## Extract to read:
___

September 11, 2020 – On Thursday, the Senate failed to pass a pared-down coronavirus relief package and the U.S. Department of Labor reported more than 857,000 workers filed new unemployment claims in the past week. Russell Weaver, an economic geographer with Cornell University’s School of Industrial and Labor Relations (ILR) Buffalo Co-Lab says an increase in job losses are likely if appropriate actions are not taken to stimulate the economy.Bio: https://www.ilr.cornell.edu/people/russell-weaver
State and local governments are facing huge revenue shortfalls that will necessitate budget cuts. Those cuts could result in additional public sector job losses at a time of elevated demand for public sector services. Similarly, new weekly unemployment insurance (UI) claims are ticking up again, as are cases of COVID-19 both nationally and across New York State.
There is compelling evidence that the extended $600/week UI benefits substantially lessened the pandemic’s negative economic impacts, as they enabled households to continue to spend and pay rent despite unprecedented job losses. The expiration of those benefits will likely coincide with reduced household spending on average, particularly among working class households. Lower consumer spending will mean lower sales tax revenues for state and local governments, and lower revenues for many private sector businesses, large and small.
In both cases, public and private, prospects of lower revenues mean that additional job losses are possible if appropriate actions are not taken to stimulate the economy. Renewing the extra UI benefits and providing additional direct cash support to households are two components of a people-centered recovery. Additional federal aid to state and local governments is another one.

___

## Tasks to complete:
[1] According to the passage on pandemic job losses, how many workers filed new unemployment claims in the past week?
[2] Retype the passage on pandemic job losses from "There is compelling" up to and including "large and small.".
The records come from a separate source, unrelated to the passage on pandemic job losses.

## Dataset excerpts:

___

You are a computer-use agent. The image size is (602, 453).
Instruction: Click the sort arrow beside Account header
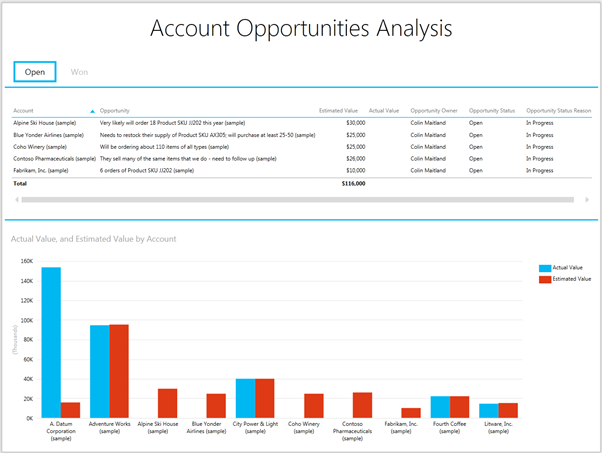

___

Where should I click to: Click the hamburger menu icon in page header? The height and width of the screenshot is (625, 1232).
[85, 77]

___

## Answers to this exercise:
[1] More than 857,000 workers filed new unemployment claims in the past week.

[2]
There is compelling evidence that the extended $600/week UI benefits substantially lessened the pandemic’s negative economic impacts, as they enabled households to continue to spend and pay rent despite unprecedented job losses. The expiration of those benefits will likely coincide with reduced household spending on average, particularly among working class households. Lower consumer spending will mean lower sales tax revenues for state and local governments, and lower revenues for many private sector businesses, large and small.